With a start like that, "Little Shots of Happiness" could have been no more than your run-of-the-mill good-girl-gone-bad flick, were it not for Verow’s fine direction and an excellent performance by Bonnie Dickenson as Frances. Verow sets his characters in front of the camera, almost Warhol-like, and lets them interact. There are no easy or contrived encounters here, only awkward, cautious meetings, as the characters awkwardly try to discover themselves in relation to the people they meet. The result is intimate Cassavetes-like realism, full of tenderness and honesty. Dickenson subtly plays Frances as both vulnerable and brassy, fragile yet resilient. We see her fumble through flirtatious lies and clumsily try on different versions of herself, wearing different outfits, using different names. Above all, we see her willfully losing control, cracked and wounded, staggering towards emancipation.

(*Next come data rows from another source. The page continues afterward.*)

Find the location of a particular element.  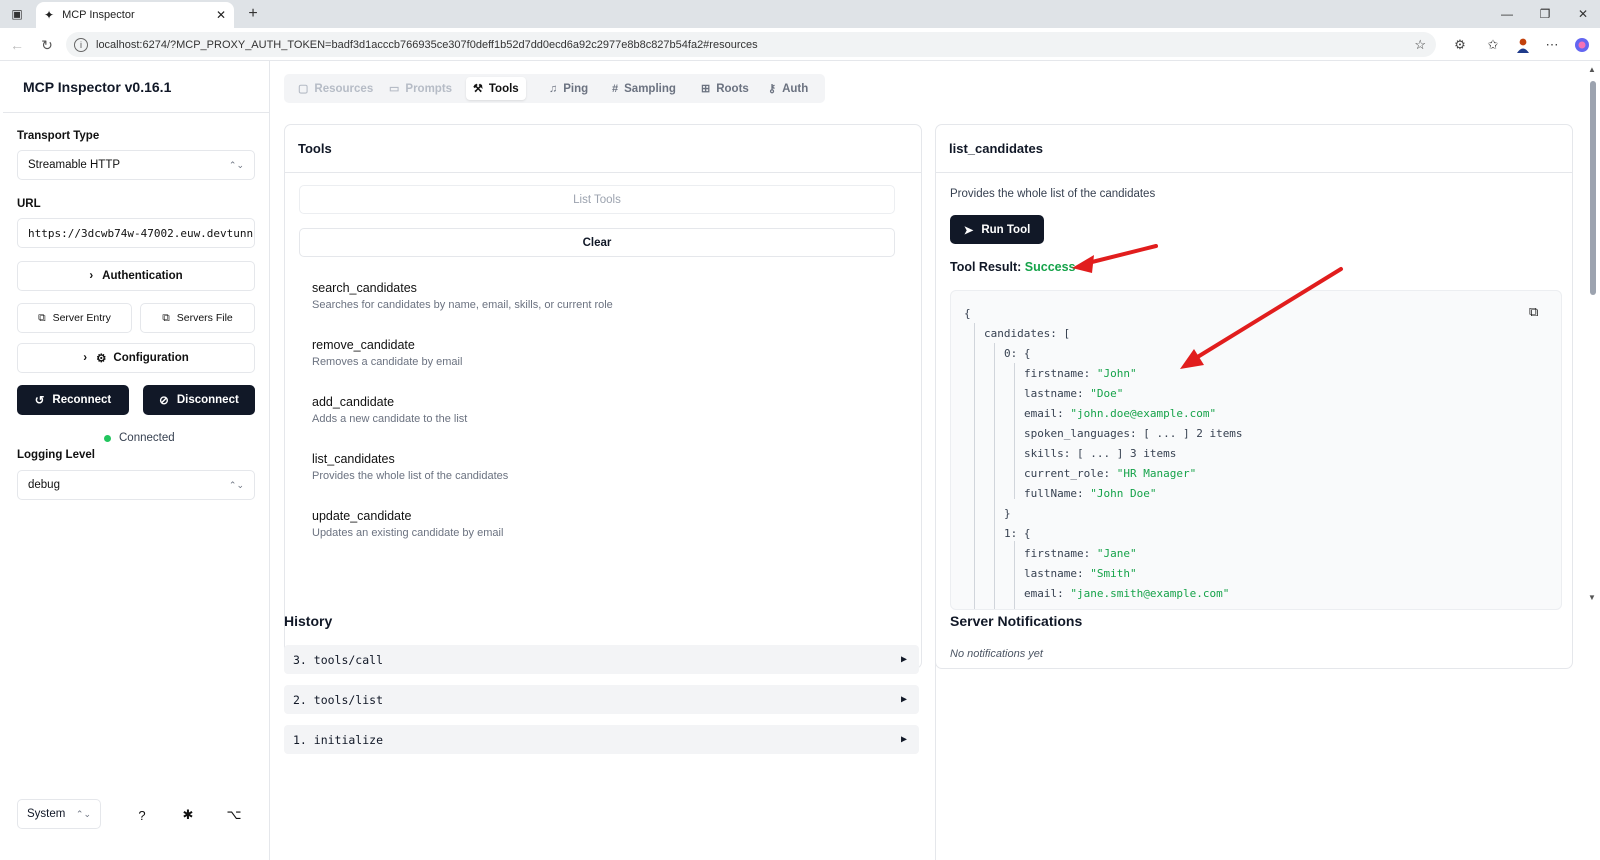

tool-desc: Removes a candidate by email is located at coordinates (388, 362).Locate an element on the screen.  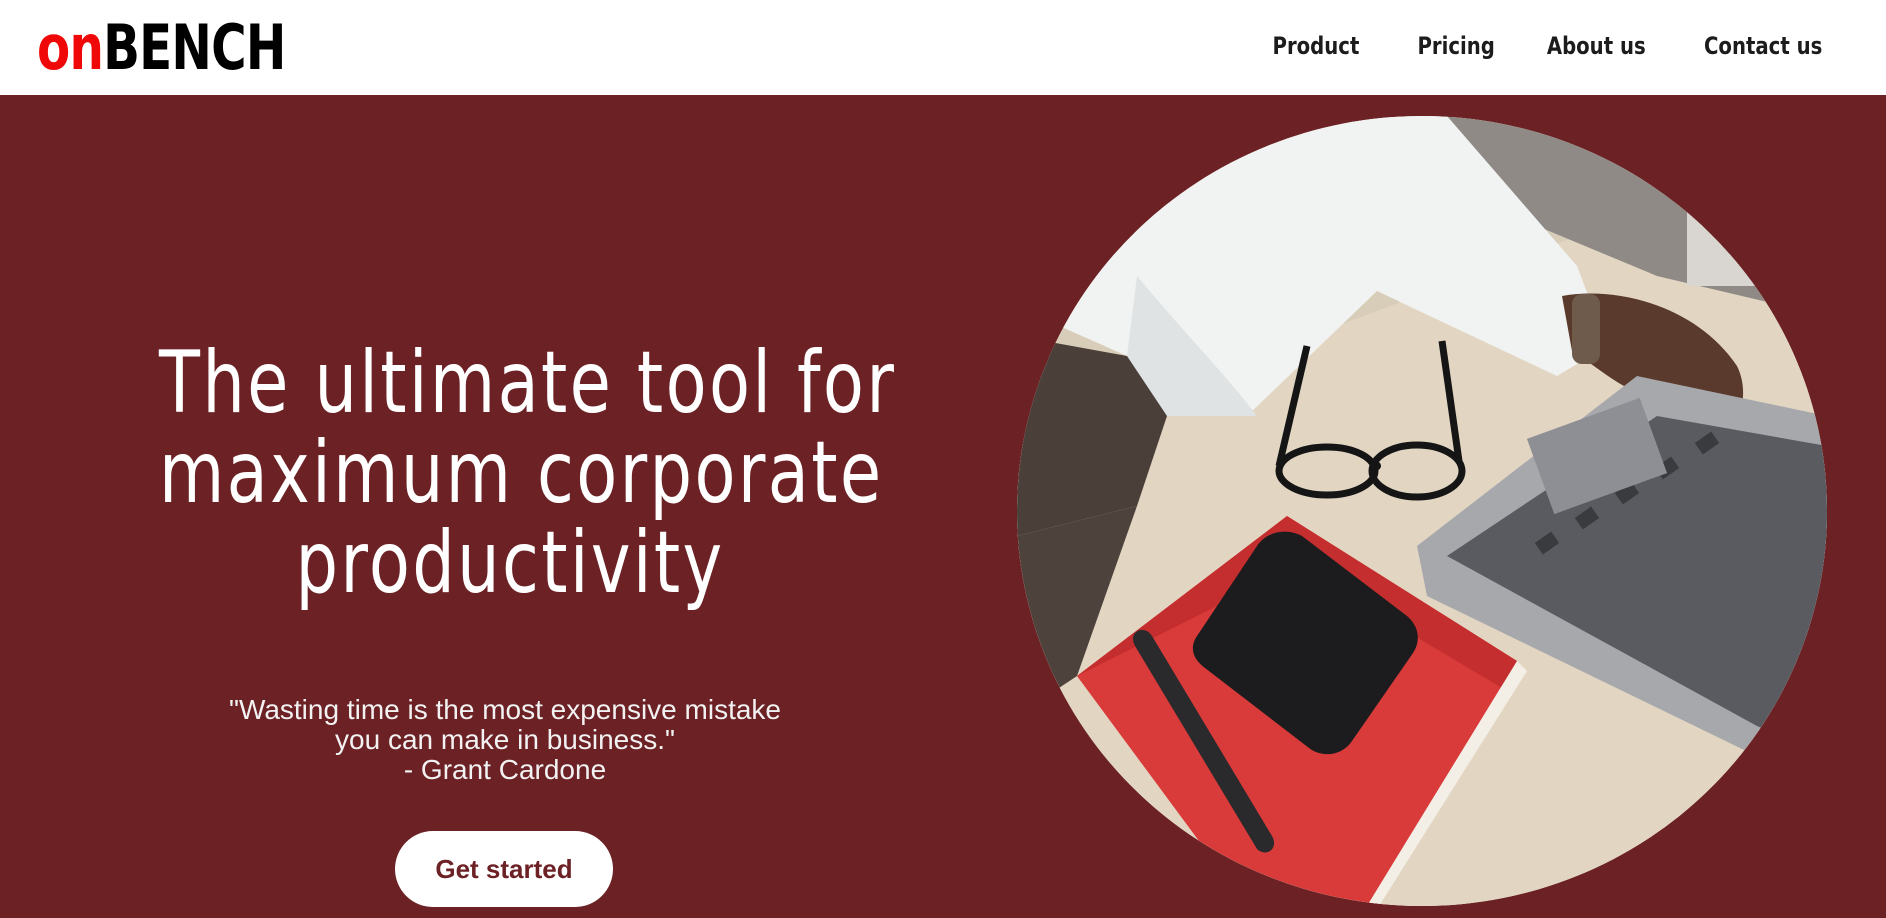
logo: onBENCH is located at coordinates (162, 48).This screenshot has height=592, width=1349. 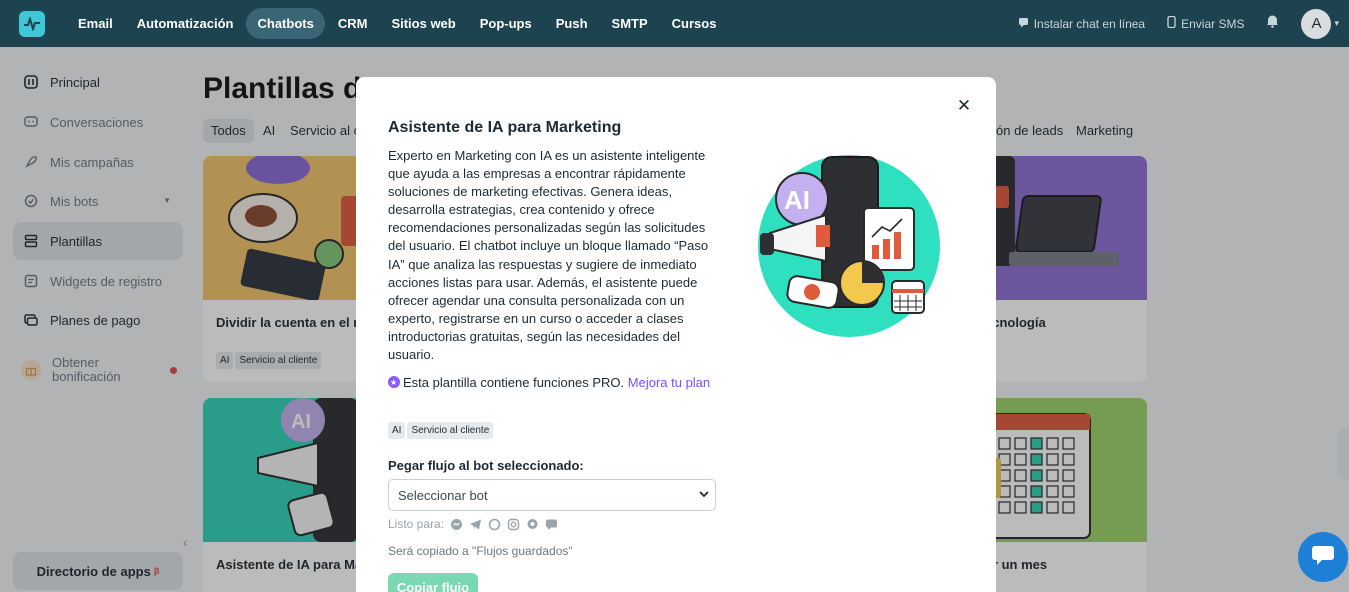 What do you see at coordinates (552, 495) in the screenshot?
I see `bot-select: Seleccionar bot` at bounding box center [552, 495].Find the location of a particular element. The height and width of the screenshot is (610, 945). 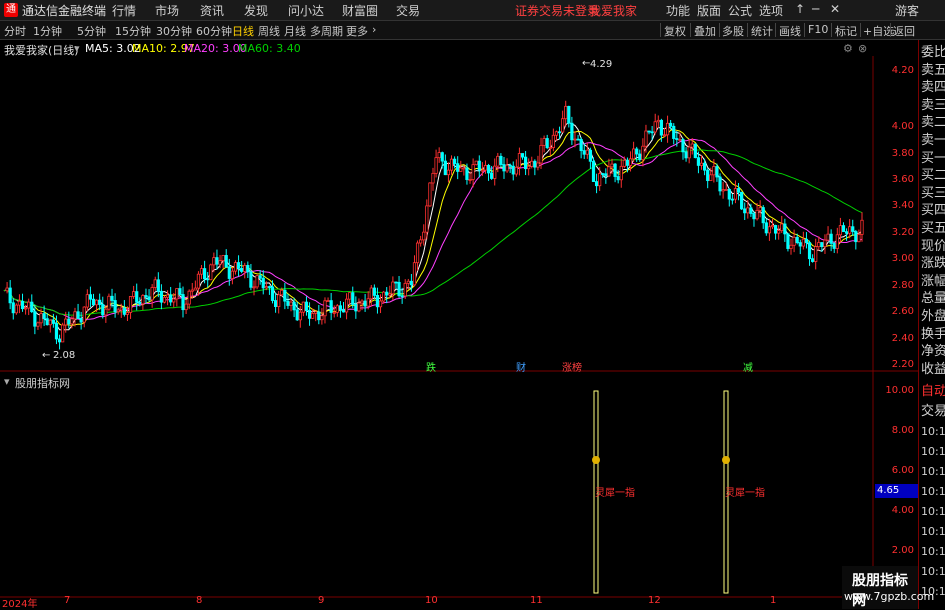

quote-panel-label: 外盘 is located at coordinates (933, 316).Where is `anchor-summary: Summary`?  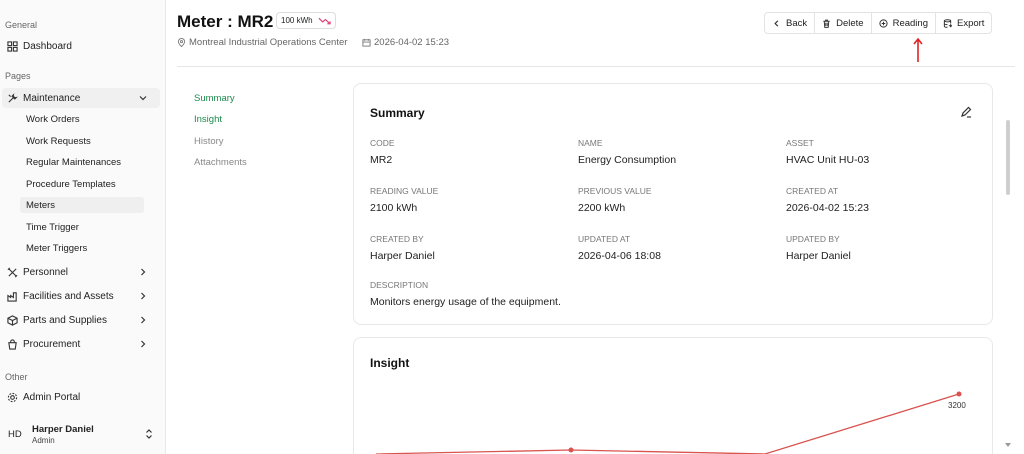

We have to take a few minor leaps of faith, of course, in order to believe all this. Her husband never tries to contact her at work, for instance. Nor do her co-workers notice that she wears the same outfit every day. And where does she shower? Or do laundry? Evidently, she can drink all night and still wake up in time to show up for work, no one the wiser. But these are petty concerns. The film’s only major blunder involves the husband, the only character here who seems composed less of flesh and blood than of the necessities (or conveniences) of plot. At the moment when he makes his inevitable entrance into the story, we don’t know enough about him or the context of their relationship to understand or care about his actions.

Luckily, this isn’t his film, and his crudely drawn character doesn’t mar the film. "Little Shots of Happiness" is a revealing and empathetic portrait of a woman teetering on the brink, sometimes playfully, often with desperation. All in all, it’s a refreshing and engaging film.

‘Little Shots of Happiness’ won the Grand Jury Prize at the Long Island Film Festival and the Special Award for Innovative Cinema at the New England Film Festival.


'Little Shots of Happiness' won the Grand Jury Prize at the Long Island Film Festival and the Special Award for Innovative Cinema at the New England Film Festival.